Dan saat ini sudah ada dua unit mobil ambulans," akuinya.

Kendati demikian, pihaknya menargetkan minimal 6 unit mobil  baru untuk melayani PON nanti.

"Kami juga  telah merancang untuk 16 tim namun rancangan dari panitia besar PON belum terlalu rinci," ujar Nikodemus.

Lanjutnya, di  tahun ini pula RSUD Abepura akan menggelar pelatihan bagi para perawat dan dokter yang mempunyai spesifikasi khusus untuk penanganan gawat darurat di even olahraga nasional 4 tahunan ini.

Ditegaskan pula,  untuk kriteria tipe sebenarnya bukan pada akreditasi namun sarana dan prasarana serta SDM yang memadai.

Karena hal inilah yang menentukan untuk sebuah rumah sakit termasuk RSUD Abepura untuk naik tipe," tukasnya.

Sementara itu,  dr. Lilya Wildhani yang juga Kepala Seksi Pelayanan Medik RSUD Abepura menambahkan setelah terakreditasi di akhir 2017 lalu langsung mendorong pihaknya untuk melengkapi dokumen yang masih kurang.

Termasuk lembar ceklist sesuai dengan Peraturan Menteri Kesehatan Nomor 54 Tahun 2016 tentang kualifikasi RS.

"Jadi, dari hasil pemeriksaan Biro Organisasi Pemerintah Provinsi Papua, RSUD Abepura sudah harus naik tipe. Kami hanya menunggu nomor surat keputusan penetapan untuk menyurat ke Kementrian Kesehatan," terangnya.

Untuk sarana prasarana, pihaknya tetap mengacu pada Peraturan Menteri Kesehatan Nomor 24 Tahun 2016 tentang persyaratan sarana prasarana RS.

Lilya juga mengakui walaupun lulus terakreditasi dengan bintang 5 namun masih ada PR yang harus dilengkapi.

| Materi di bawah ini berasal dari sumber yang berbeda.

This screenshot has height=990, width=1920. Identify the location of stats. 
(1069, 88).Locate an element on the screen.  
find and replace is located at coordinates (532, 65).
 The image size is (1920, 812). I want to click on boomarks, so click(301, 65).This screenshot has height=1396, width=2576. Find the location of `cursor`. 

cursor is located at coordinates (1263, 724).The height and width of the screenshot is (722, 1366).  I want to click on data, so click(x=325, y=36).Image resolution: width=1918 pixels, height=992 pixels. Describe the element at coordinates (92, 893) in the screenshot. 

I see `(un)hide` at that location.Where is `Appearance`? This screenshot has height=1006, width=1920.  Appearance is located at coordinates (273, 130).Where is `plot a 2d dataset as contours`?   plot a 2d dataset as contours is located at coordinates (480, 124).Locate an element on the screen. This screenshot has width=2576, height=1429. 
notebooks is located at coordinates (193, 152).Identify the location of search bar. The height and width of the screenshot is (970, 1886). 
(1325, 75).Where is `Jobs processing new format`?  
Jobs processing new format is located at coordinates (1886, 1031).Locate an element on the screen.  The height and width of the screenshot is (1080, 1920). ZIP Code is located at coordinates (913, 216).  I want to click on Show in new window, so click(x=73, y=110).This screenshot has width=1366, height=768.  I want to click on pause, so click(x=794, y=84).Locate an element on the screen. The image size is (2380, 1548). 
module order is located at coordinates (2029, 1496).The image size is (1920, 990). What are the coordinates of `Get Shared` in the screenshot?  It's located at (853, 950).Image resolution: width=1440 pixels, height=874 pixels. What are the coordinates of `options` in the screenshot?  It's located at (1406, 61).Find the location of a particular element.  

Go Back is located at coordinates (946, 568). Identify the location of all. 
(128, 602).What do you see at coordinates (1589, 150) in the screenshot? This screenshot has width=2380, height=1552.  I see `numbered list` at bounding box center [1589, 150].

"Kami akan tetap berusaha untuk melengkapinya karena akreditasi ini merupakan proses untuk berubah. Meski bukan berarti akreditasi itu langsung membawa sebuah rumah sakit untuk menjadi lebih baik," sambungnya.

Lilya merincikan pula, jumlah tenaga medis di RSUD Abepura untuk  dokter umum sebanyak 20 orang, dokter spesialis 26 orang dan dokter gigi 6 orang.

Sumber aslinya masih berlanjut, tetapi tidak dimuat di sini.